Première monographie de Séverin Guelpa, réunissant les travaux réalisés dans le cadre des projets MATZA, avec lesquels l'artiste suisse explore les formes de réappropriation de l'espace et les potentiels que représentent aujourd'hui les formes d'organisation collective qui s'y attellent, avec un essai de Simon Lamunière.
Véritable ancêtre de la pétition populaire, la matze est un tronc d'arbre que l'on arrachait et déplaçait de village en village dans le Haut-Valais (Suisse) dès la fin du XVè siècle afin de mobiliser les habitants autour d'une cause commune. Une fois convaincus, ces derniers plantaient un clou dans le tronc en signe de ralliement. En s'emparant de la matze comme objet liant ressources et communauté, Séverin Guelpa rejoue d'antiques codes sociétaux dans le champ de l'art. Matza Amboy, Matza Aletsch, Matza Kerkennah sont autant de lieux aux conditions extrêmes qui ont accueilli artistes et interventions et dont Simon Lamunière éclaire les étapes dans les trois sections qui composent cet ouvrage.
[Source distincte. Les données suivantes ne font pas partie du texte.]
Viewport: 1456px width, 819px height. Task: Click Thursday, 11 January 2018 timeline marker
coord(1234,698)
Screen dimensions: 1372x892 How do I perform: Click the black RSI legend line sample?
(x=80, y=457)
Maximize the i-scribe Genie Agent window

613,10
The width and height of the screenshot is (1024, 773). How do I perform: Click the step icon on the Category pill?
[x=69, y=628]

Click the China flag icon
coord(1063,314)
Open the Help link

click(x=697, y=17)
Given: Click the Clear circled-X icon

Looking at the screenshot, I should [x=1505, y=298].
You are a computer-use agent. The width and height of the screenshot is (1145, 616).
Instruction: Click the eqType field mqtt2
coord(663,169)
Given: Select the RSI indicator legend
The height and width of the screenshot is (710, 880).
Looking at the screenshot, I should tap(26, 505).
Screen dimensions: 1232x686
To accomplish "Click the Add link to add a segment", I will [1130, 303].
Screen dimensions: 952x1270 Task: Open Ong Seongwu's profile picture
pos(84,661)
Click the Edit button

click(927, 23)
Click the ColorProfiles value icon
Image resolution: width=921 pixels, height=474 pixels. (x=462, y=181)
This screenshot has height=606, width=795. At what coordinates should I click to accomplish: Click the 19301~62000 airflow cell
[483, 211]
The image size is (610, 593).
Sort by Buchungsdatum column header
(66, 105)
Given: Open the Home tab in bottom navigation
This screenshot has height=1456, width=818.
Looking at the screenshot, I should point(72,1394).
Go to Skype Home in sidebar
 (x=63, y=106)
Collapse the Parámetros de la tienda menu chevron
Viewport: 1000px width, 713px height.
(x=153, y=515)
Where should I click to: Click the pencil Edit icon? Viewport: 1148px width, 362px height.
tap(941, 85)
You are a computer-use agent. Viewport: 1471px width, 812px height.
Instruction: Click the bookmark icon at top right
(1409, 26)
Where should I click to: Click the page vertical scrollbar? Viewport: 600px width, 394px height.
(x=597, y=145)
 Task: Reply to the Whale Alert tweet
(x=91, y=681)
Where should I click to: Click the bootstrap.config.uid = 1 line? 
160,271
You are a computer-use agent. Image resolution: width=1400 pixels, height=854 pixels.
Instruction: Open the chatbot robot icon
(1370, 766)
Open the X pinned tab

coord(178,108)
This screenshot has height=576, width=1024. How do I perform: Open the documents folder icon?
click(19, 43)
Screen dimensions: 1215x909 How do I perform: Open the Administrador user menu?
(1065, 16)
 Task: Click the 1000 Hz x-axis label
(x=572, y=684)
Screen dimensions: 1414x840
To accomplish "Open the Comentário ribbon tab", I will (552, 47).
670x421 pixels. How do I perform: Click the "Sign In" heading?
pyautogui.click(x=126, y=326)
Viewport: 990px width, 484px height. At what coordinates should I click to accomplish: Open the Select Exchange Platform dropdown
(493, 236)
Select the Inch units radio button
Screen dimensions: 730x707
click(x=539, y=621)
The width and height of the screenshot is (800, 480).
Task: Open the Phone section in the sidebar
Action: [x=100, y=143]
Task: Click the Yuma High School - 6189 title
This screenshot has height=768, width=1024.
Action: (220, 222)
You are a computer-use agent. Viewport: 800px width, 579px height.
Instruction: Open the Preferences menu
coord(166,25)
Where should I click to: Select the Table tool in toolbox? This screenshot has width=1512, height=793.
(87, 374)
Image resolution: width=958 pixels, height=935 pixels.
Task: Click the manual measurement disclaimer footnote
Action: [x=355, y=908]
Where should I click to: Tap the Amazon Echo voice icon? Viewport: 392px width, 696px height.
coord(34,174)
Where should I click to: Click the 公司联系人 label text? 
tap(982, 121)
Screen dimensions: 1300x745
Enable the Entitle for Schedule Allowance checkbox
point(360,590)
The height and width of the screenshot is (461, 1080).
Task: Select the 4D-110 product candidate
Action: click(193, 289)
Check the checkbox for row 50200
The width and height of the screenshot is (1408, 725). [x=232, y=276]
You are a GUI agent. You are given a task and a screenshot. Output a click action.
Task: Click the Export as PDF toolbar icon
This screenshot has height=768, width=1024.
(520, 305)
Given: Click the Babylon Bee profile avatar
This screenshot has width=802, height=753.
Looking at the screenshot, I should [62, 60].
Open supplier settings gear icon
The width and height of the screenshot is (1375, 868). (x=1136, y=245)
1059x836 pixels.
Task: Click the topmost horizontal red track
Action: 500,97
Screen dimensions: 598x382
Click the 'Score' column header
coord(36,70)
Le travail de Séverin Guelpa (né en 1974, vit et travaille à Genève) s'ancre dans une observation des transformations du territoire, des mouvements du tissu social et des conflits à l'œuvre, lisibles dans la matière même du paysage. Ses œuvres, souvent de caractère minimal, associent matériaux bruts, techniques de construction ou encore procédés artisanaux en mêlant aux signes des clivages sociaux ceux des rapports de force quotidiens. Par des procédés d'accumulation ou de manutention, ses installations cherchent la plupart du temps à mettre en lumière les rapports de force qui agissent sur le sol ou l'accès à ses ressources. Derrière ces questions, c'est de la démocratie et de notre relation à la terre dont il est question. Séverin Guelpa s'intéresse dès lors tout particulièrement aux formes de réappropriation de l'espace et aux potentiels que représentent aujourd'hui les formes d'organisation collective qui s'y attellent.
En 2014, Séverin Guelpa fonde le manifeste MATZA qui postule la capacité d'une communauté à se fédérer et inventer ses propres outils d'émancipation. Il invite des équipes d'artistes et de scientifiques à se confronter à des régions du monde extrêmes marquées par des problèmes d'eau ou de ressources. Considérant l'art comme un moteur possible de changements, le manifeste MATZA repose sur la recherche et le développement de modèles à même de renforcer la citoyenneté, la démocratie et l'autogestion en stimulant des formes d'intervention collective inspirée par les territoires investis.
Dès 2014, Séverin Guelpa s'intéresse au désert du Mojave marqué par une grave sécheresse. Il y crée MATZA Amboy et le Dryland Lab qui accueille en 2015 une première équipe puis en 2016 une deuxième session. Parallèlement, il crée MATZA Aletsch, une expédition de deux semaines sur le glacier d'Aletsch dans les Alpes Suisses (2016, 2017 et 2018). En 2017, MATZA ouvre un troisième site sur les îles tunisiennes de Kerkennah pour travailler sur les enjeux de la mer méditerrannée et de la pêche.
Parallèlement, Séverin Guelpa présente son travail dans diverses institutions. En 2017, il expose au
Palais de Tokyo (Paris), à la Ferme-Asile (Sion), lors de la Triennale du Valais ou encore au Musée National du Bardo (Tunis). Il remporte le prix Artpro 2016-2017 ainsi que le concours aparté 2017-2018.